The project – Bespoke shaker kitchen and dining room furniture. Internal wall removed to open up the kitchen diner. New French doors to lead out to new landscaped garden. Complete home automation installation in conjunction with refurbishment of the rest of the property.
The owners – Nathan a company director and his partner Sarah a managing consultant.
Their home – A three-bedroom mock Georgian farmhouse with attic gym, in Slough, Buckinghamshire.
Room size – 3.2m x 8.5m
Designer – David Giles at Cedar and Rose
Cabinetry – Bespoke kitchen units with traditional shaker in-frame doors, price on application. Cedar and Rose.
Project Budget – Undisclosed
Having driven past this property for a number of years when the for sale board went up Nathan and Sarah jumped at the chance of owning it. “We’d been on about what we’d do if it ever came up for sale”, Sarah recalls, “then it did. So it was all systems go”. Once they had the keys, they wasted no time in appointing a contractor to undertake all the heavy lifting and moving they needed. Once it was time for considering who to appoint for the finishing aspects of the work, Nathan contacted us at Cedar and Rose having seen previous work we had done. “Once I had spoken to David and had the initial meeting, I had no problem in instructing him to carry out the works we needed”.

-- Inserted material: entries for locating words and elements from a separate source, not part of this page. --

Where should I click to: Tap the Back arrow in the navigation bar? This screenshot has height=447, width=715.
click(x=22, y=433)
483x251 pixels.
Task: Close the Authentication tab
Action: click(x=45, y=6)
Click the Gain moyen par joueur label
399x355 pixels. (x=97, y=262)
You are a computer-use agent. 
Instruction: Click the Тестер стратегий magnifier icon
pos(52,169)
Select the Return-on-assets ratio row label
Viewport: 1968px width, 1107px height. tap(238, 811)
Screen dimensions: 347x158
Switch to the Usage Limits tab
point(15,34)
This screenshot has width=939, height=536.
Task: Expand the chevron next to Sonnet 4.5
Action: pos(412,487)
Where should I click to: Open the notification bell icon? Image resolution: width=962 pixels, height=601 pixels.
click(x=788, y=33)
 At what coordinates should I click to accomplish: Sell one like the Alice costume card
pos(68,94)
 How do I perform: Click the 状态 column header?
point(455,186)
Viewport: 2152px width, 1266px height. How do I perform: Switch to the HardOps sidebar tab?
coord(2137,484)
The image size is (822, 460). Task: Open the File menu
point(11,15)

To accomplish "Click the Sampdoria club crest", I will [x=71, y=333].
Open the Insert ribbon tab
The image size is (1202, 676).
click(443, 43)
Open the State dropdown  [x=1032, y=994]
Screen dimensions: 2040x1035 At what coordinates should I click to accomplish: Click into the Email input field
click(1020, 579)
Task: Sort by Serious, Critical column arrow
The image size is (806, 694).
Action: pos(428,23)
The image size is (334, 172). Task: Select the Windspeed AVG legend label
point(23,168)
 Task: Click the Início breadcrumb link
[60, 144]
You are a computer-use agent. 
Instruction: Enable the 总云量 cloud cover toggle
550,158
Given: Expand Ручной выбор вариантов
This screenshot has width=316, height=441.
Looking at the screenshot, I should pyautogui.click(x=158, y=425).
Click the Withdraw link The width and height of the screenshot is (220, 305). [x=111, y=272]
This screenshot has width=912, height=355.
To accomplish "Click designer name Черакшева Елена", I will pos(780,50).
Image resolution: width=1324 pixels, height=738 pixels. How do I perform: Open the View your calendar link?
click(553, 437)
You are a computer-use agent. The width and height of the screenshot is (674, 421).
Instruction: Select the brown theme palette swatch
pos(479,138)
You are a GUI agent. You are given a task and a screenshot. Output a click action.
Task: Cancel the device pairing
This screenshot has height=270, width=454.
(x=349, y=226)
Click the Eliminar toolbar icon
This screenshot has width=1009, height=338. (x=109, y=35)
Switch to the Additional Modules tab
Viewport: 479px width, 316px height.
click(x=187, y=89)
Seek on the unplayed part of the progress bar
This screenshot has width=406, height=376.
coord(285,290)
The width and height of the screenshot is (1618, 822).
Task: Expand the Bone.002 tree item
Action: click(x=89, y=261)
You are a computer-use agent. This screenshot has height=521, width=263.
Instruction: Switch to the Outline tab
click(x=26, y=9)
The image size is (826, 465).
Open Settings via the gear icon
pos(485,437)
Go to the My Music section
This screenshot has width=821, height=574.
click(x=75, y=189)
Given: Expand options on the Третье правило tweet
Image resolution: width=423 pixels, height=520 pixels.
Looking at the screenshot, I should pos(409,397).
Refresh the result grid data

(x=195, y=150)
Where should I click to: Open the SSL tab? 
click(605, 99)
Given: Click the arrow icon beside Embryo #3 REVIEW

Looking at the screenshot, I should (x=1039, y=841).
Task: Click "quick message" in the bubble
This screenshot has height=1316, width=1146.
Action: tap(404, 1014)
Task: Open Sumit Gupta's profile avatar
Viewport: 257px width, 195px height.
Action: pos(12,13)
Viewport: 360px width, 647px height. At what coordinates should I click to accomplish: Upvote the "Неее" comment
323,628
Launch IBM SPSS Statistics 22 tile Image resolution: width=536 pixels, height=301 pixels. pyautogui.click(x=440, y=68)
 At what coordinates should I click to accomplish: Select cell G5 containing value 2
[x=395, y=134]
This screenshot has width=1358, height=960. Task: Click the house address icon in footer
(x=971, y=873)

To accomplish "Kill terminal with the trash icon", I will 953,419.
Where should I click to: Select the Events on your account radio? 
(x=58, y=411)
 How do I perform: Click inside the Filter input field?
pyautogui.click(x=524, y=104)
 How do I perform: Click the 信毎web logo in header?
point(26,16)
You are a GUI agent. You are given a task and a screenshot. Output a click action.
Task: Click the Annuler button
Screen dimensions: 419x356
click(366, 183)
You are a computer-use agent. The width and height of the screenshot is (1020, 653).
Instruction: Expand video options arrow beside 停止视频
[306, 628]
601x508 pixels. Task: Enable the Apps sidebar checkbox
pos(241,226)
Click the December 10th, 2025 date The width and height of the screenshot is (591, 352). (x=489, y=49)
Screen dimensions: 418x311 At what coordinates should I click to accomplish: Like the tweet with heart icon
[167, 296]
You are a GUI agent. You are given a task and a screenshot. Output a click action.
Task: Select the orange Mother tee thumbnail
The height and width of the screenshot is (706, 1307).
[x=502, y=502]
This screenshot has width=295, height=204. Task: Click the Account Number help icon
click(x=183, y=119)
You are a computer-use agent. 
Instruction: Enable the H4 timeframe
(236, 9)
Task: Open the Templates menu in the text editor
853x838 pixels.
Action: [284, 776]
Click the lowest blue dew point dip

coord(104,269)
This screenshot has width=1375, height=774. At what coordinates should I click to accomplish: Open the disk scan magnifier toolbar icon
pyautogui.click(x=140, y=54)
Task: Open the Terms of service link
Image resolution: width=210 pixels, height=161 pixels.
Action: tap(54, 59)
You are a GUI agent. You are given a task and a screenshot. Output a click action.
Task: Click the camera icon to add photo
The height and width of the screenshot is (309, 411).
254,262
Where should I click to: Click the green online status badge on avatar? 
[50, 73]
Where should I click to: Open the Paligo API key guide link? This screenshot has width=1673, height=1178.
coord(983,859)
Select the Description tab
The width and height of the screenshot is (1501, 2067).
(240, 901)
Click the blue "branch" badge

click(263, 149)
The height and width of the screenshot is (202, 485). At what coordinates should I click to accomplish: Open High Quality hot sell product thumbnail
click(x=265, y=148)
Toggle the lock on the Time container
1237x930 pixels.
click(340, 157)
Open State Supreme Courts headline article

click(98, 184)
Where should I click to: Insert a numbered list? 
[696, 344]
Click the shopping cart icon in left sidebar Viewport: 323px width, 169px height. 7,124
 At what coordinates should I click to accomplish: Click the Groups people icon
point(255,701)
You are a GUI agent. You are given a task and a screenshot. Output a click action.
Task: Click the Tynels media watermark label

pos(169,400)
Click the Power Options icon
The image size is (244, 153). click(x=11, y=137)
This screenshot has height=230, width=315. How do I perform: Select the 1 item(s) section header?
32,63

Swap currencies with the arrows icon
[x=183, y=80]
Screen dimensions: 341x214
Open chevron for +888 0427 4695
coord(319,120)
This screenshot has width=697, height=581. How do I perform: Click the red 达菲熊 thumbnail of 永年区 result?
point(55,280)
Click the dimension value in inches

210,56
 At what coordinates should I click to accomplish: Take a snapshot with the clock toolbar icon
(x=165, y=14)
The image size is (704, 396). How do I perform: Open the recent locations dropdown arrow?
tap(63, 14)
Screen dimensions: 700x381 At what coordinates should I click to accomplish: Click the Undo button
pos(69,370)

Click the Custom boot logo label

The main body of the work was in the kitchen/diner but we have also had him compete other cabinetry through-out.
DESIGN SOLUTION – David Giles explains …
How did you begin the project?
One of the first things was to remove the internal wall between the kitchen and dining room, enabling more flow between areas and giving the feeling of more space and light.
How did the layout evolve?
This was a collaborative project. Nathan had lots of ideas and knew what he wanted. He needed Cedar and Rose to take his ideas and interpret them into a workable cohesive scheme, which didn’t dominate. There wasn’t a massive area to work with either so every cabinet was made and placed to exactly the way Nathan wanted to store and use the whole space. Hardboard templates were also used to enable them to see the footprint the units and dining table would create.
Tell us about the materials?
We wanted a cohesive flow from the kitchen/dining room, to the hallway and outside space. Natural limestone in a hued beige finish kept the pallet light, with underfloor heating allowing no obstructions with radiators. For the cabinetry we used birch ply, which is so robust you can build planes and boats. The contrast of this material against the painted in-frame doors, adds some warmth and depth when they are open. Stralata granite worktops and upstands were chosen for their colour hues from the door colour and durability.
Was it essential to include plenty of storage?
Yes it was. We were presented with a list of storage needs, from the concealed Vitamix, to exactly where the tea and coffee were to be stored. All the units are unique and the most important aspect to get right was all the tall bank of units having exactly the same size door. This threw up a few design challenges, with what was required to be housed in them, but we achieved it and stops your attention being drawn to them when entering and sat in the dining room.
What do you like most?
Now that we have finished the rest of the cabinetry in the dining room – I love the way the whole space, just works. We were limited on space to achieve all the elements, 6 seating dining space, spacious practical kitchen, casual dining and entertaining. But together with Nathan’s input, everything just sits right.